Vous êtes ici

Journée mondiale de lutte contre le SIDA - 1er décembre 2010

Le VIH demeure toujours présent au Québec, où il infecterait entre 500 et 1200 personnes par année. 

Une enquête récente démontre que les québécois-e-s connaissent moins bien qu'avant les situations où il n'y a pas de risque de transmission du VIH. 

 

La Journée mondiale sida est l'occasion de sensibiliser la population aux vrais modes de transmission pour lesquels il faut se protéger tout en permettant une attitude d'accueil envers les personnes vivant avec le VIH (PVVIH). Lorsque les PVVIH sont davantage respectées, cela favorise ensuite une meilleure prévention de la transmission.

Cependant, on déplore une certaine banalisation de cette infection, liée à l'apparition de thérapies antirétrovirales plus efficaces. La remontée non seulement de la chlamydiose génitale mais aussi d'autres ITSS comme l'infection gonococcique et la syphilis pourrait d'ailleurs être associée à cette banalisation du VIH.

 

Enquête

Marianne Beaulieu de la Direction de la Santé publique de Montréal a réalisé pour le MSSS, en mars 2010, une étude sur les attitudes de la population québécoise à l'égard des personnes vivant avec le VIH (PVVIH). Les résultats de cette enquête démontrent qu'il y a une recrudescence du manque de connaissances quant aux situations de la vie quotidienne où il n'y a pas de risque de transmission. Cela engendre indirectement de la discrimination à l'égard des personnes vivant avec le VIH (PVVIH), par exemple en milieu de travail, alors que des craintes non-fondées de transmission du VIH amènent des réactions irrationnelles de peur d'être infecté en présence d'une PVVIH.

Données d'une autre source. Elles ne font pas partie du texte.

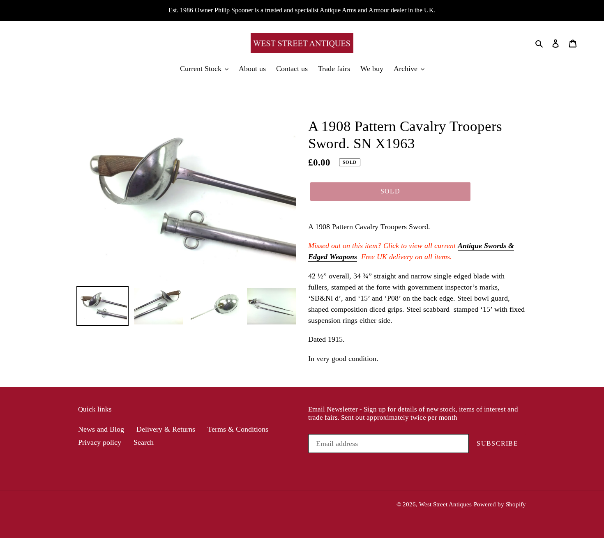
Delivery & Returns (165, 429)
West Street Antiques (445, 504)
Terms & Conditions (237, 429)
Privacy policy (99, 442)
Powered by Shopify (500, 504)
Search (144, 442)
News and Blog (101, 429)
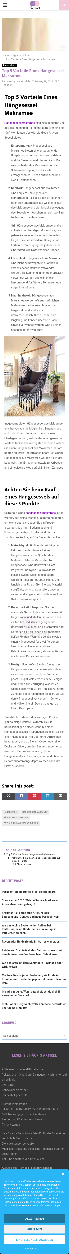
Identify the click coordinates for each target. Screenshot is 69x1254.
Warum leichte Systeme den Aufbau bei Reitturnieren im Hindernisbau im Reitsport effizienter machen (29, 929)
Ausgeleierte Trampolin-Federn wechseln (27, 1167)
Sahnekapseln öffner (15, 1089)
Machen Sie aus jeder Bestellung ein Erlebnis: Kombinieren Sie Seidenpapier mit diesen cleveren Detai (34, 979)
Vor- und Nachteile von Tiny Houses (23, 1158)
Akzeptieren (34, 1218)
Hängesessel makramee (19, 123)
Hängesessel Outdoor (16, 818)
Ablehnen (34, 1229)
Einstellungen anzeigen (34, 1240)
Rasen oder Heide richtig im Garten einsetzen (31, 941)
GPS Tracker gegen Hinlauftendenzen (25, 1114)
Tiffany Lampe (11, 1124)
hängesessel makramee (41, 513)
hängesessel (11, 812)
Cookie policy (31, 1248)
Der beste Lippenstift (14, 1095)
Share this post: (24, 864)
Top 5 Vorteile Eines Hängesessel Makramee (31, 854)
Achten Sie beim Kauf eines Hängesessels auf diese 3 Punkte (36, 859)
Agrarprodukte (9, 65)
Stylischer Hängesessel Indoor (21, 823)
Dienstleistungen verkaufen (18, 1143)
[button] (63, 1174)
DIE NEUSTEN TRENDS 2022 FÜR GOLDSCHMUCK (31, 1109)
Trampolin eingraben (14, 1103)
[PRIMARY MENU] (5, 5)
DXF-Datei (8, 1084)
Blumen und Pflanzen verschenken (23, 1119)
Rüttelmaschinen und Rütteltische (22, 1069)
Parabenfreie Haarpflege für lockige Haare (29, 891)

Attitudes envers les personnes vivant avec le VIH dans la population générale du Québec 1996 - 2010

Le principal objectif de cette enquête est de dresser un portrait des attitudes envers les personnes vivant avec le VIH (PVVIH) dans la population générale du Québec en 2010. Elle a été réalisée par le biais d’un sondage téléphonique mené auprès de 1 500 Québécois de toutes les régions du Québec, âgés entre 15 et 64 ans et pouvant s’exprimer en français ou en anglais. La même enquête avait été réalisée en 1996 auprès de 3501 Québécois ayant les mêmes caractéristiques. Le tableau suivant présente une comparaison des connaissances de la population québécoise quant aux modes de transmission du VIH/sida en 1996 et en 2010.

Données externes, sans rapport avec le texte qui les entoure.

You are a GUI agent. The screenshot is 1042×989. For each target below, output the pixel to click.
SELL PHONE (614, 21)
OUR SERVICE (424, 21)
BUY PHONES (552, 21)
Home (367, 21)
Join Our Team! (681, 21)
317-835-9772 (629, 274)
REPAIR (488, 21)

* différence significative entre 1996 et 2010

Ces résultats suggèrent que les connaissances quant aux modes de transmission du VIH se sont détériorées dans la population au Québec depuis 1996. Si les connaissances liées au risque de transmission lors de relations sexuelles (avec ou sans condom) n’ont pas changé entre 1996 et 2010, plusieurs mythes associés aux modes de transmission semblent réapparaître. En effet, en 2010, les modes de « non-transmission » sont moins bien connus de la population que les modes de  « transmission ».  Aussi, soulignons que très peu de répondants (un peu plus du tiers) sont en mesure de répondre correctement à la question concernant le risque de transmission du VIH lors d’une relation sexuelle avec condom et ce, peu importe l’année.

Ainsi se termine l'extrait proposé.